Try it: Your copy should match the listing below word for word, with no images in it.
** Opening Data to examine block **
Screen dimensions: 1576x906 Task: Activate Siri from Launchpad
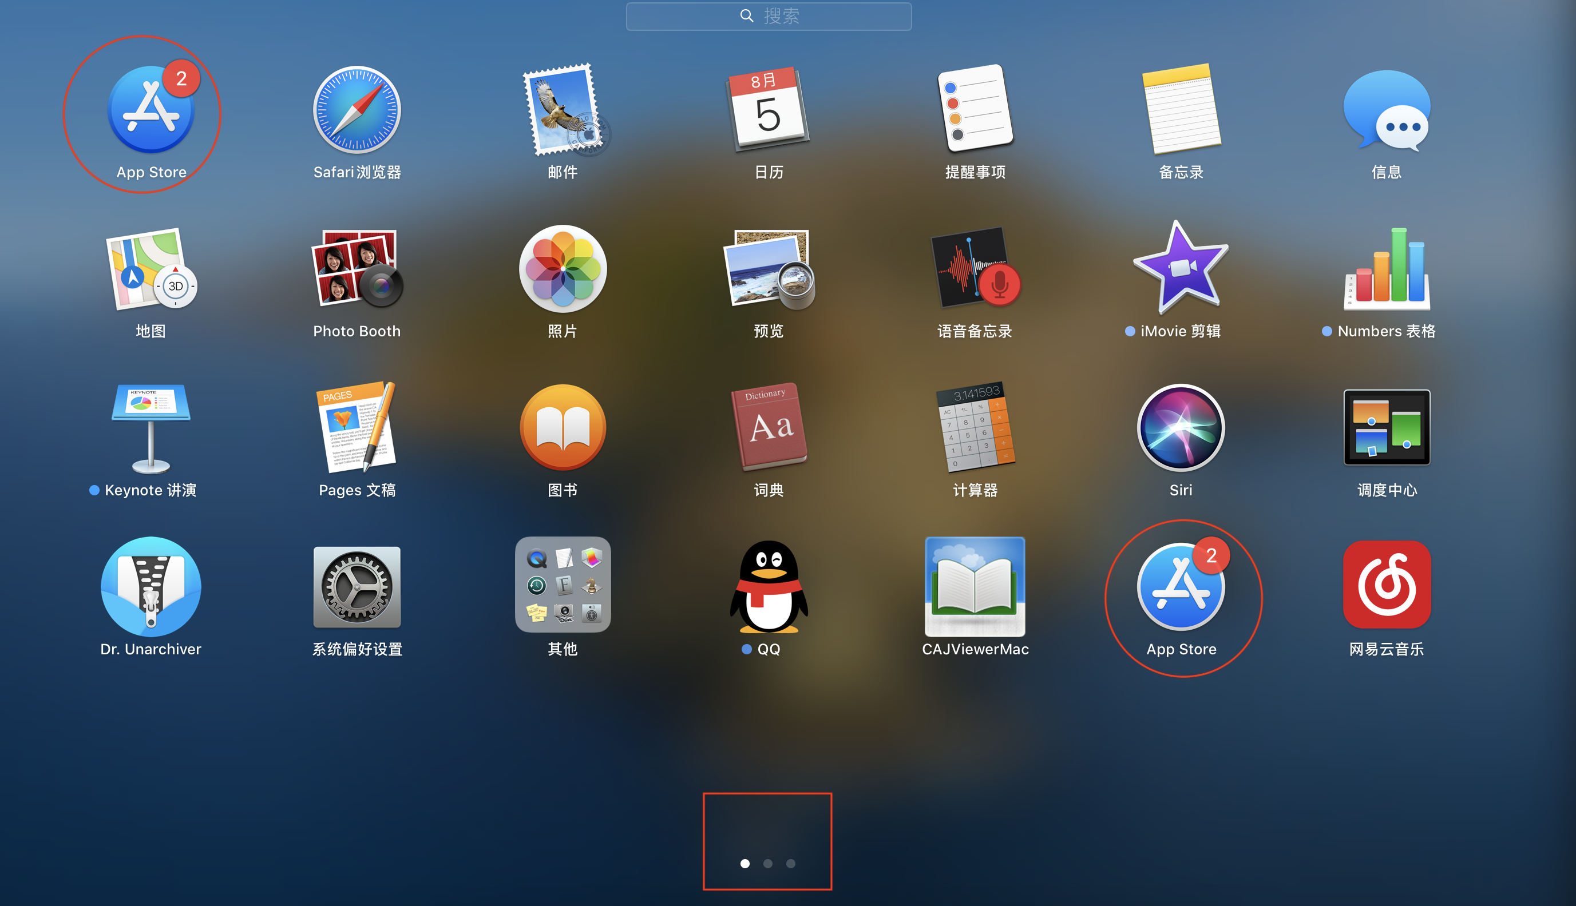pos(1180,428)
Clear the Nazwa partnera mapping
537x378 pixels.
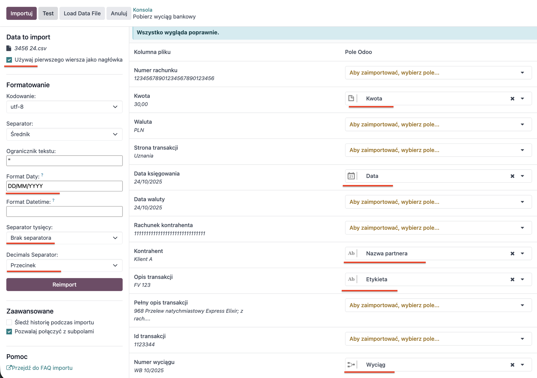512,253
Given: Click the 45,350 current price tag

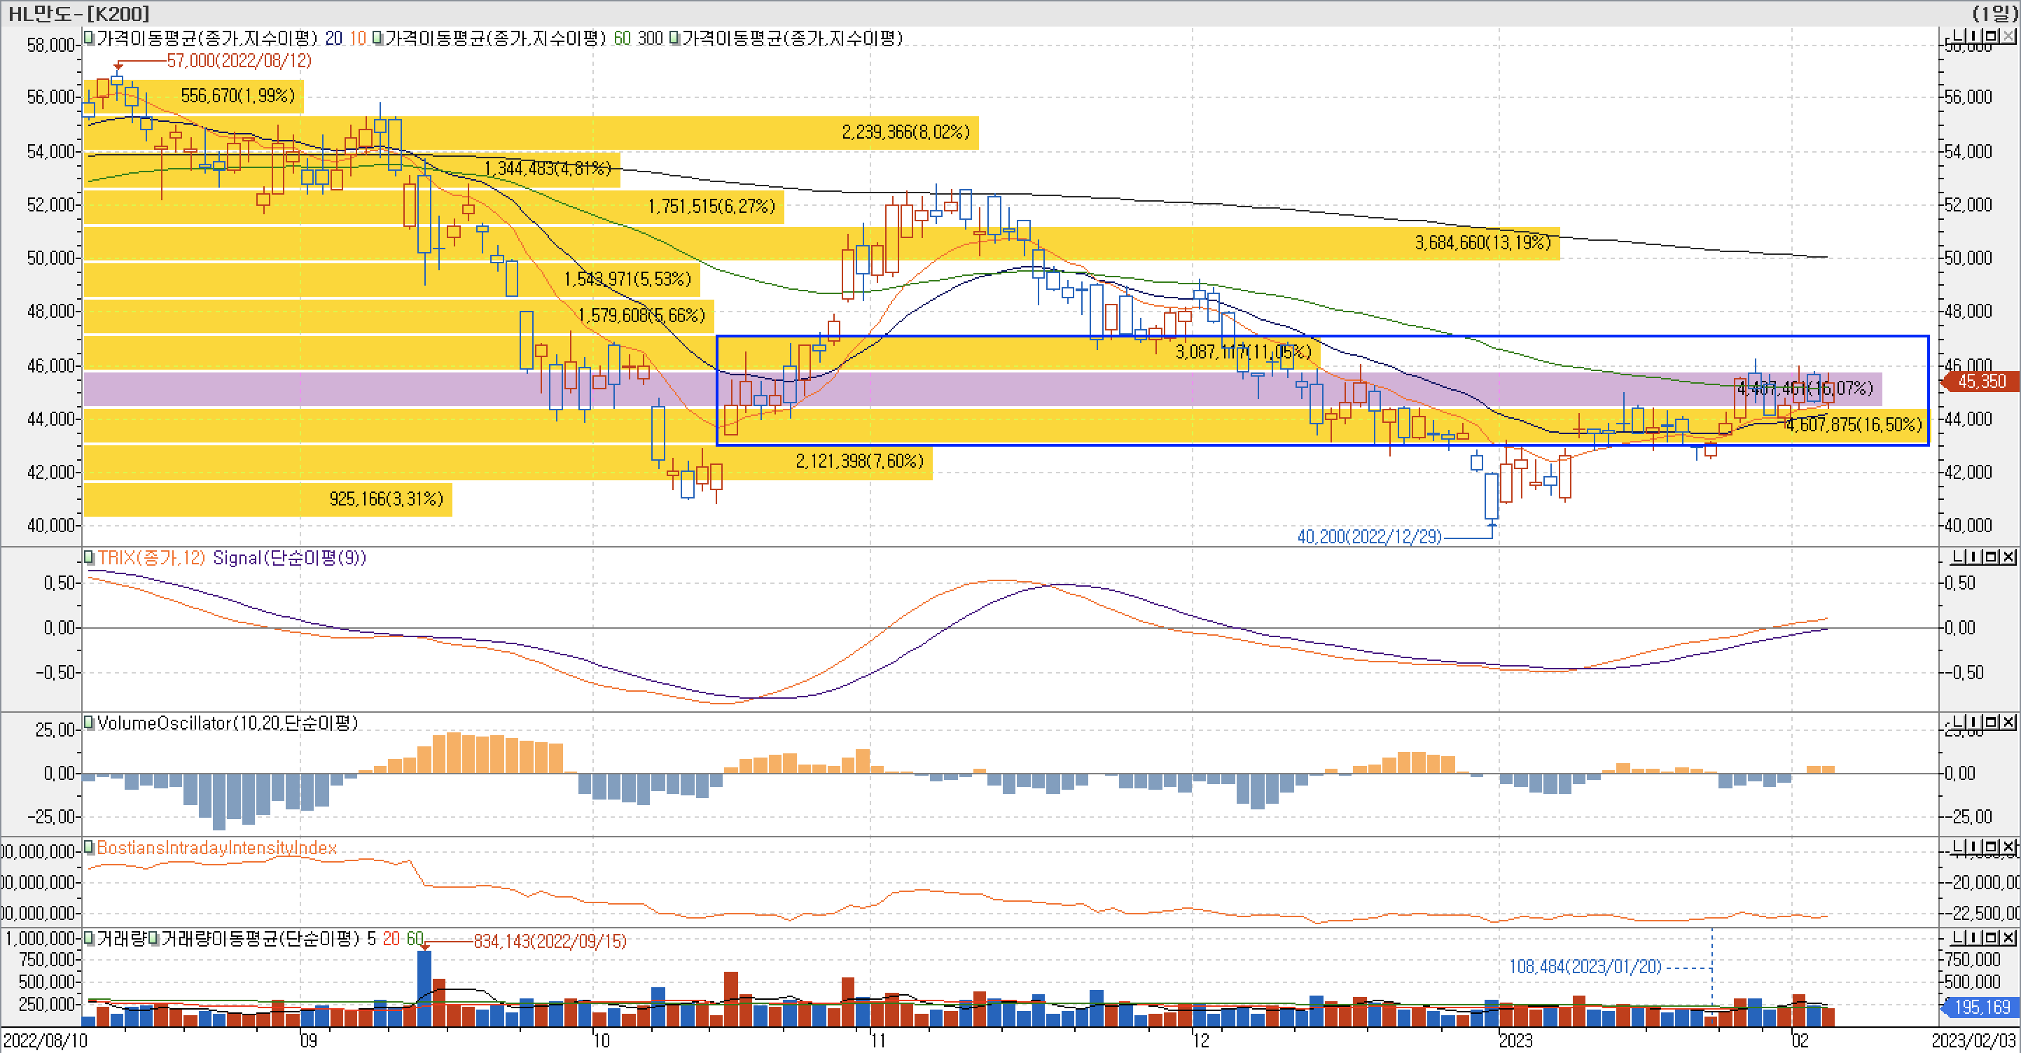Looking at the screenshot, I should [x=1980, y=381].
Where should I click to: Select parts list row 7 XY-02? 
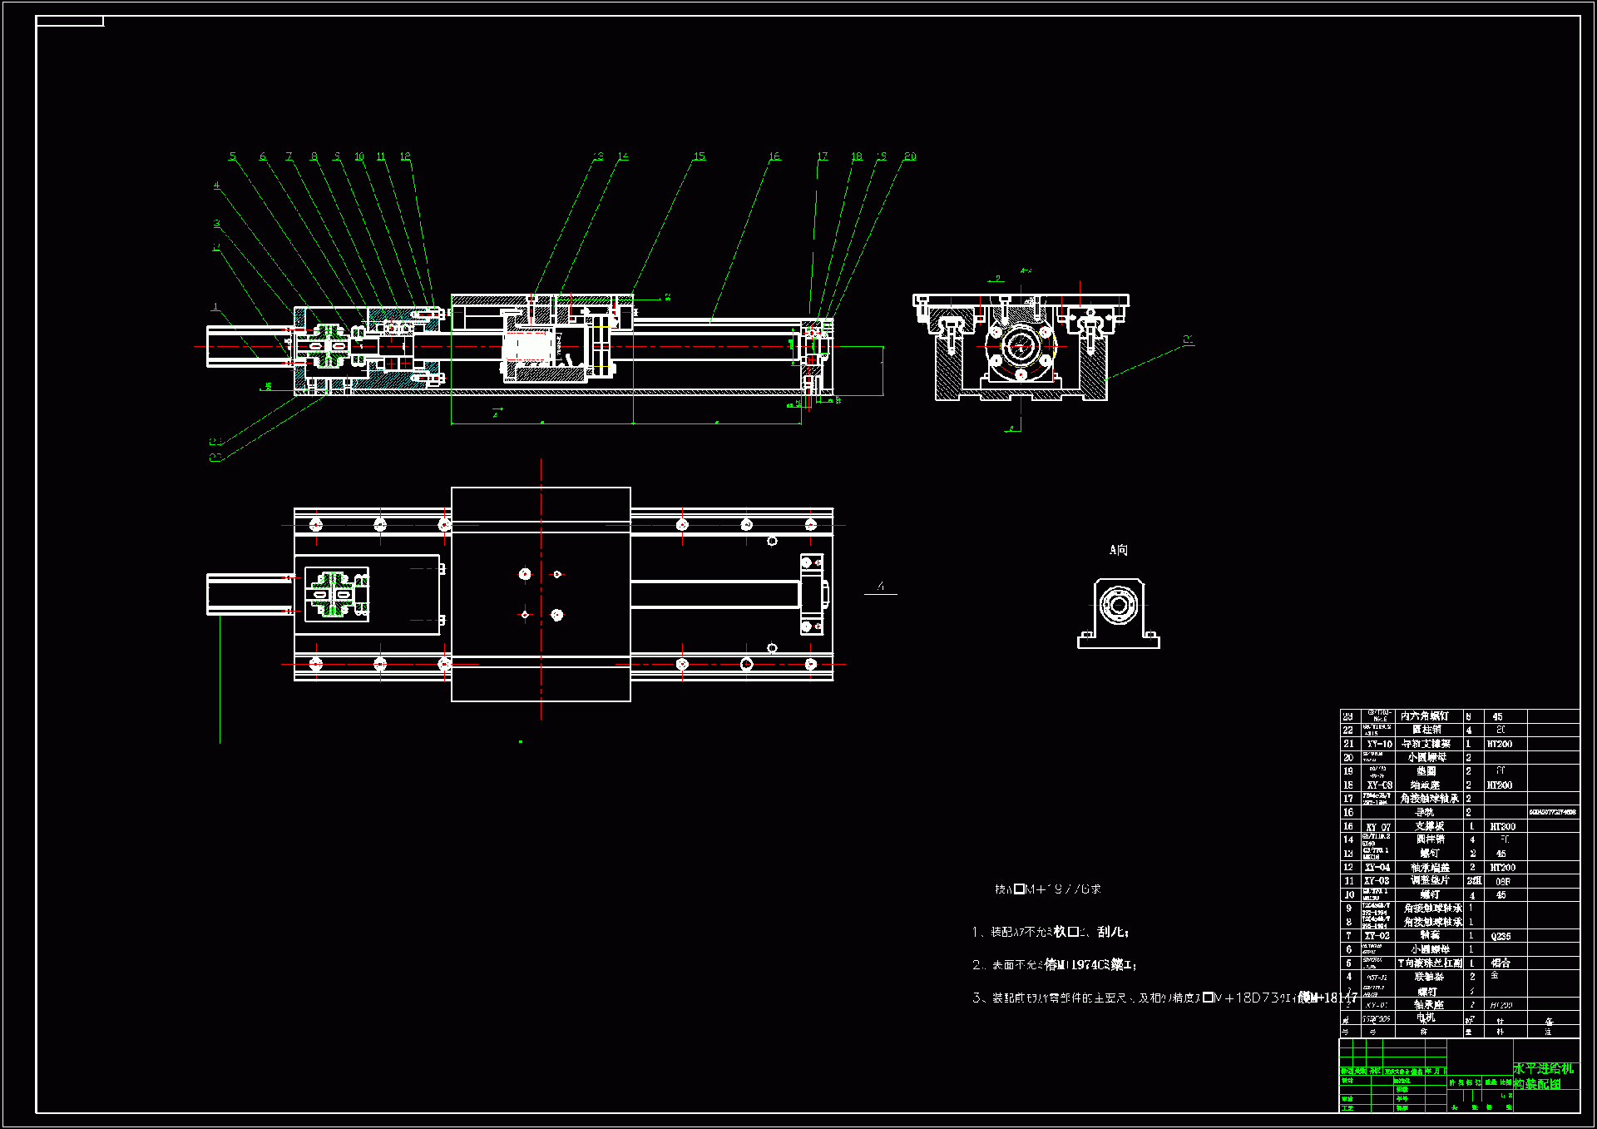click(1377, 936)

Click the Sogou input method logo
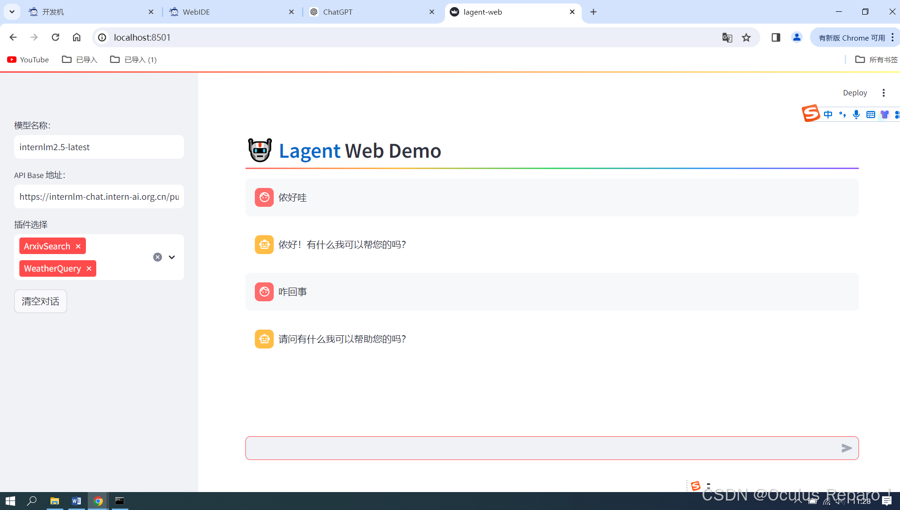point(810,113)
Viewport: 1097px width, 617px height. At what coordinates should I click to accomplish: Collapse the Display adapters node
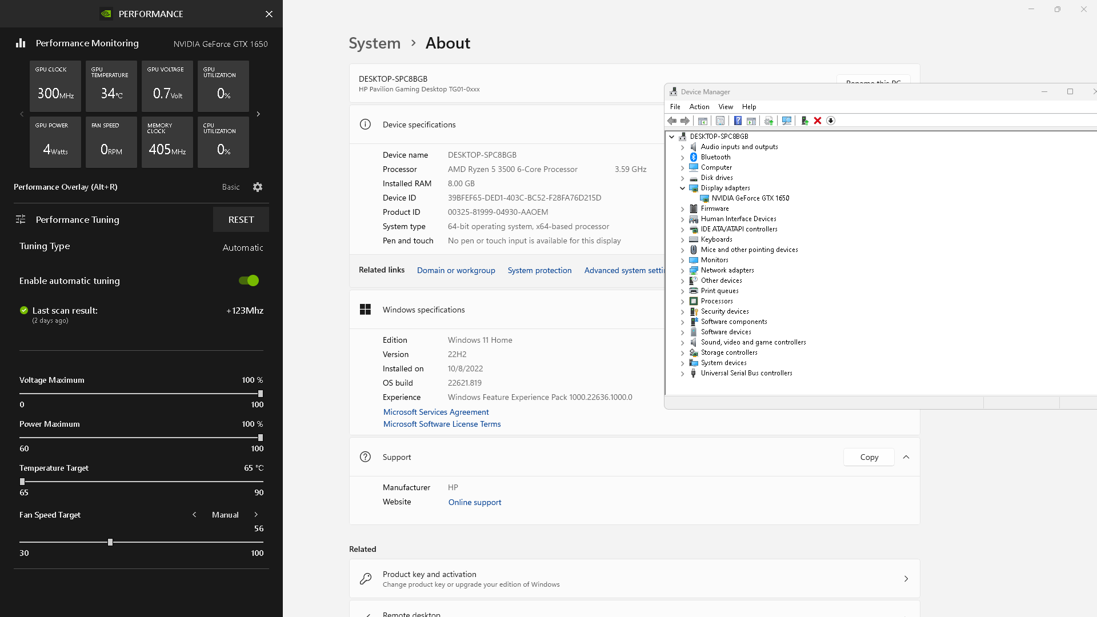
** Closing Data to examine block **
Output of the task:
Screen dimensions: 1576x906 Task: Activate Siri from Launchpad
pos(1180,428)
Clear the Nazwa partnera mapping
537x378 pixels.
512,253
Given: Click the 45,350 current price tag

Looking at the screenshot, I should [x=1980, y=381].
Where should I click to: Select parts list row 7 XY-02? 
click(1377, 936)

Click the Sogou input method logo
point(810,113)
Viewport: 1097px width, 617px height. At what coordinates should I click to accomplish: Collapse the Display adapters node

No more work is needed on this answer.